Forward-looking: When Dell first unveiled the Project Luna concept, the company garnered a great deal of attention for creating a vision centered around how devices like PCs could be upgraded, repaired, and recycled. The initial Luna concept focused on the modularity of the device, highlighting how key components could be organized into elements that essentially snapped together, creating an elegant notebook design that could easily be opened and accessed to do things like replace a motherboard or screen, perform upgrades, and more.
Fast forward nearly a year after and Dell now has an upgraded Luna PC design that extends this concept to easy robotic manufacturing, component reusability, and potentially even a new circular economy-like business model.
Luna 2.0 (not the official name, but a reasonable way to think about it) refines modularity further, simplifying things like the number of screws necessary to open the device and making disassembly easier. Not only is this simplified design an important step forward in repairability and device accessibility, but it also opens new opportunities for applications like manufacturing and remanufacturing the device.

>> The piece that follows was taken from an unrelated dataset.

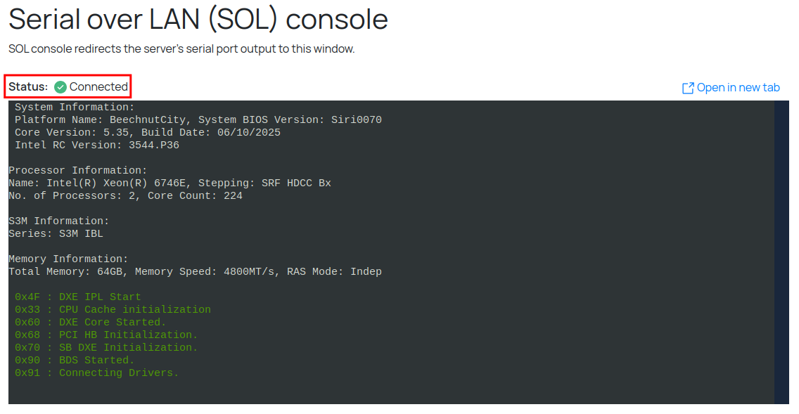The height and width of the screenshot is (414, 799).
Task: Click the terminal's vertical scrollbar track
Action: (781, 252)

To highlight this, at a recent press event in New York, Dell had a small robotic manufacturing machine on hand to demonstrate how easily a Luna PC could be assembled, disassembled, and/or upgraded.
This represents a great opportunity to speed up the manufacturing process and reduce costs at the same time—though it would require key component suppliers to get behind the modular standards that Dell is creating for Luna (which may not be as easy as it sounds).
At the same time, it also highlights how PCs—or at least certain elements of them—could have their lifetimes significantly extended.